OBJECTIVE: Turn everything from the line that contains "You are a computer-use" down to the line that contains "pyautogui.click(x=848, y=10)" into a numbered list, leaving out any blank lines and the pictures.

━━━━━ DATA FOR THIS TASK

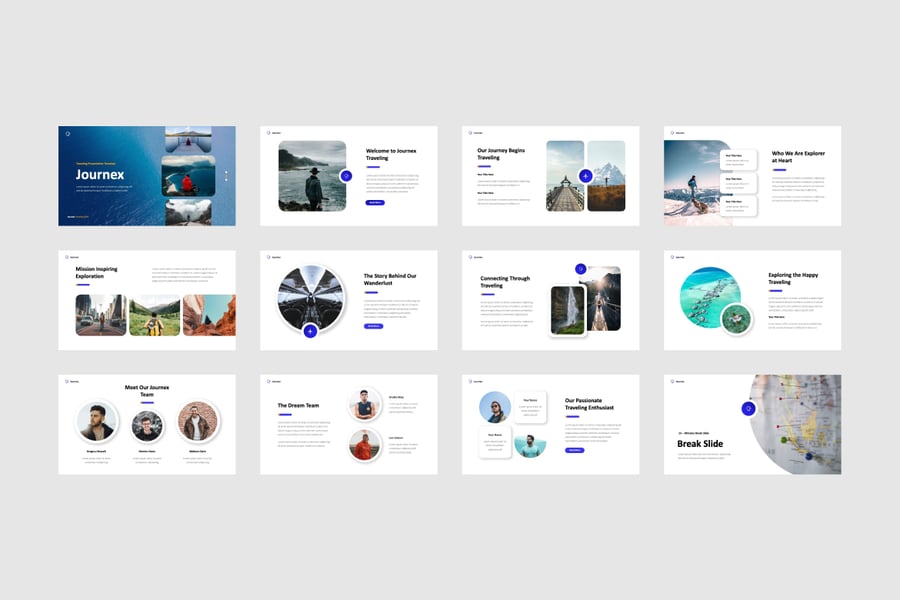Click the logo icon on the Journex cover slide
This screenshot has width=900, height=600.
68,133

━━━━━━━━━━
━━━━━ DATA FOR THIS TASK

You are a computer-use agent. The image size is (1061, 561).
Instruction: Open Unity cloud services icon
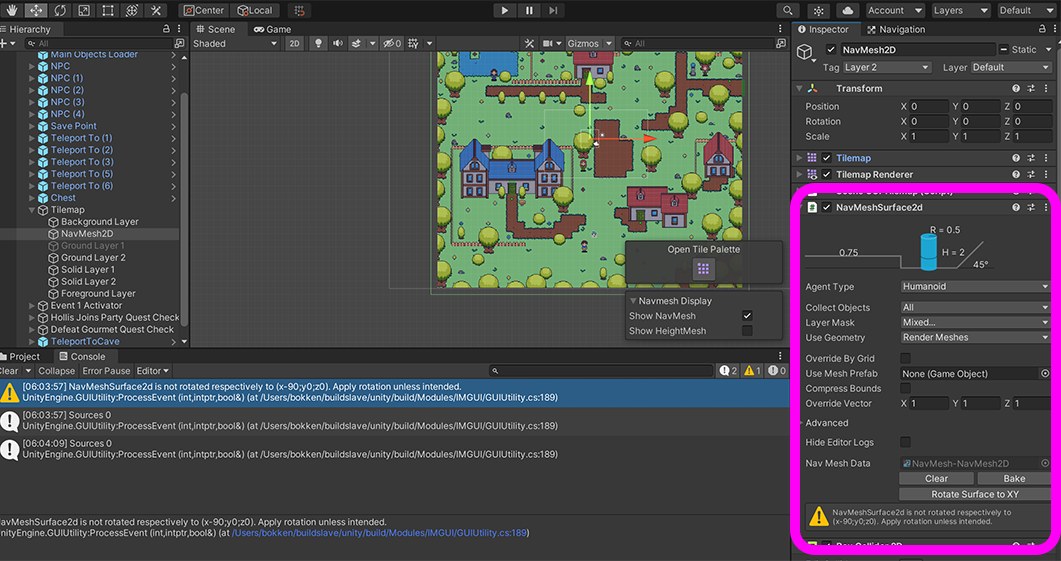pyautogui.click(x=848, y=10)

━━━━━━━━━━

FINAL RESULT:
1. You are a computer-use agent. The image size is (1061, 561).
2. Instruction: Open Unity cloud services icon
3. pyautogui.click(x=848, y=10)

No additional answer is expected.